Washington is 11th highest for DACA recipients with 17,843 approvals as of March 31. The national total is 886,814.

The overwhelming majority of DACA recipients, like Arias, are from Mexico.

But Mexico remains a foreign concept to Arias. She has never returned to her homeland.

“I have no idea what it looks like, how people are — it’s alien to me,” she said. “It would be devastating to leave my life here and my opportunities.”

When she got her DACA approval at age 15, she realized the importance of being legal. “I needed it to have a stable life.”

President Donald Trump has sent mixed messages on DACA. While vowing to repeal the act, he has also expressed empathy for people like Arias.

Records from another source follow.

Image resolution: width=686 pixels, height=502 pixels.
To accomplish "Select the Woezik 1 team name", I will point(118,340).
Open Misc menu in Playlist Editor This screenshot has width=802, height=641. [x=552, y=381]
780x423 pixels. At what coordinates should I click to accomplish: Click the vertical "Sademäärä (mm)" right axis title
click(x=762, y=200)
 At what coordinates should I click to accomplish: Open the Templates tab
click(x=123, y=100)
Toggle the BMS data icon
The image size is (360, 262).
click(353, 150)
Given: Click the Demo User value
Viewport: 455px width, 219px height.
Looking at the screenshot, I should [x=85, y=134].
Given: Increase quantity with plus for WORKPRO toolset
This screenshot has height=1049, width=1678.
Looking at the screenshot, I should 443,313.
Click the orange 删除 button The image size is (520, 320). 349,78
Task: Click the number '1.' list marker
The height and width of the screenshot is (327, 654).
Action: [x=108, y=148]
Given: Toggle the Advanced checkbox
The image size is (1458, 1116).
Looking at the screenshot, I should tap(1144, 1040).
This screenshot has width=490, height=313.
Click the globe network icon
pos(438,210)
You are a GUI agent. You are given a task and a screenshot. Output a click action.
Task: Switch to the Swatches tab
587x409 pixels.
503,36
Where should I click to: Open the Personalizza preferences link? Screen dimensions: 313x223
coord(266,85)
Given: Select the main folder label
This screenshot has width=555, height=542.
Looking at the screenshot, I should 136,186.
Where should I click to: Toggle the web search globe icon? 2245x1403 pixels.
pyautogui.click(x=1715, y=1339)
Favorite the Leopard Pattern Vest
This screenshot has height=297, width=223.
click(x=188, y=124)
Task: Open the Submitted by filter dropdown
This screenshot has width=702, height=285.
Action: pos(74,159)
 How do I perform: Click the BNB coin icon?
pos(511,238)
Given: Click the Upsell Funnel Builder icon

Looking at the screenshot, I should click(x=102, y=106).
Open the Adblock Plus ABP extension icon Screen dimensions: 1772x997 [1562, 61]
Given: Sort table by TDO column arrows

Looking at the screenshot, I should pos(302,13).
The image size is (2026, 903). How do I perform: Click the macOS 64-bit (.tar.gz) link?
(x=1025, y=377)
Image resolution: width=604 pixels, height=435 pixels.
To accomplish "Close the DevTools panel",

The concept of losing her DACA status is frightening to Arias.

“It’s nerve-racking to think someone has the power to take that away,” she said. “There’s been nights where I can’t sleep. I’m very worried.”

Arias has always been aware of her Mexican heritage but has never thought of herself as anything but American.

She can recall the school-age tradition of making paper turkeys for Thanksgiving, American history lessons, the rituals of Independence Day.

She’s beginning her college career as though DACA will stay in place. But she’s also mentally preparing for its repeal.

“If it does happen, I have to be ready for it,” she said.